[TASK OBJECTIVE]: Transcribe the records below exactly as they appear.

[EXTRACTED RECORDS]:
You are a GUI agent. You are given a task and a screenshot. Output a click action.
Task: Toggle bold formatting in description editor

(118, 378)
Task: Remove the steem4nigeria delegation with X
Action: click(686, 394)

[SOLUTION FOR THIS PROBLEM]:
You are a GUI agent. You are given a task and a screenshot. Output a click action.
Task: Toggle bold formatting in description editor

(118, 378)
Task: Remove the steem4nigeria delegation with X
Action: click(686, 394)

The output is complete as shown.